Published online by Cambridge University Press:  18 May 2005

MARC D'ORGEVILLE
Affiliation:
Laboratoire de Physique des Océans, IFREMER, BP 70, 29280 Plouzané, France
BACH LIEN HUA
Affiliation:
Laboratoire de Physique des Océans, IFREMER, BP 70, 29280 Plouzané, France

Abstract

This study revisits the problem of the zonally symmetric instability on the equatorial $\beta$-plane. Rather than treating the classical problem of a steady basic flow, it treats a sequence of problems of increasing complexity in which the basic flow is oscillatory in time with a frequency $\omega_0$.

First, for the case of a homogeneous fluid, a time-oscillating barotropic shear forcing may excite a subharmonic parametric resonance of inertial oscillations.

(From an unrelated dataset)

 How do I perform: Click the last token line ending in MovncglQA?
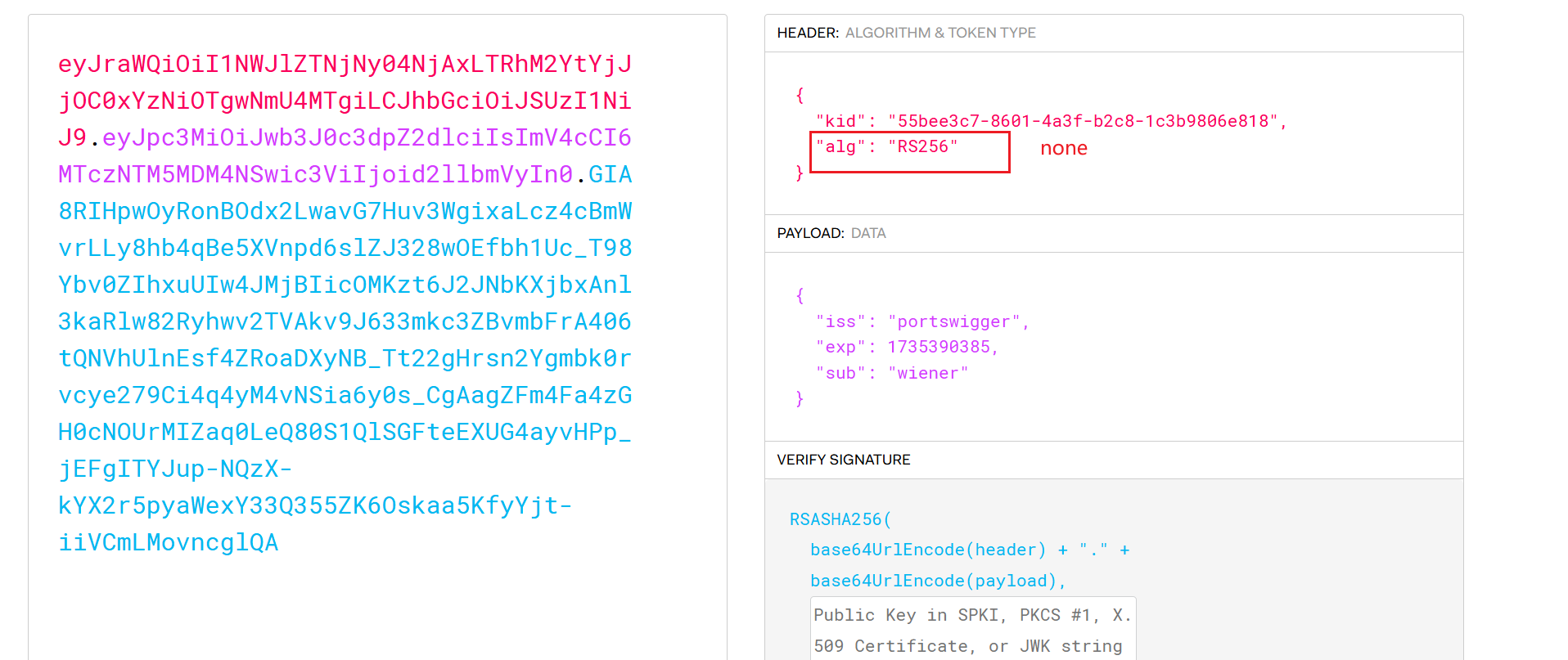pyautogui.click(x=169, y=542)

Because of the continuous distribution of inertial oscillation frequencies, this resonance occurs at critical inertial latitudes $y_c$ such that $\beta y_c {=}{\pm} {\omega_0}/2$. Next the effects of stratification, characterized by Brunt–Väisälä frequency $N$, are taken into account. It is shown analytically (in the asymptotic limit of a weak shear) that the forced temporal oscillation leads to an inertial-parametric instability, when a resonance condition between the basic flow frequency and the sum of two inertio-gravity free-mode frequencies is met. This inertial-parametric instability has a well-defined inviscid vertical scale selection favouring the high-vertical mode $m_c{\sim}7.45m_0$, where $m_0{=}{\beta N}/{\omega_0^2}$ is the equatorial vertical mode characteristic of frequency $\omega_0$. The viscous critical shear of inertial-parametric instability is lower than the steady inertial instability one.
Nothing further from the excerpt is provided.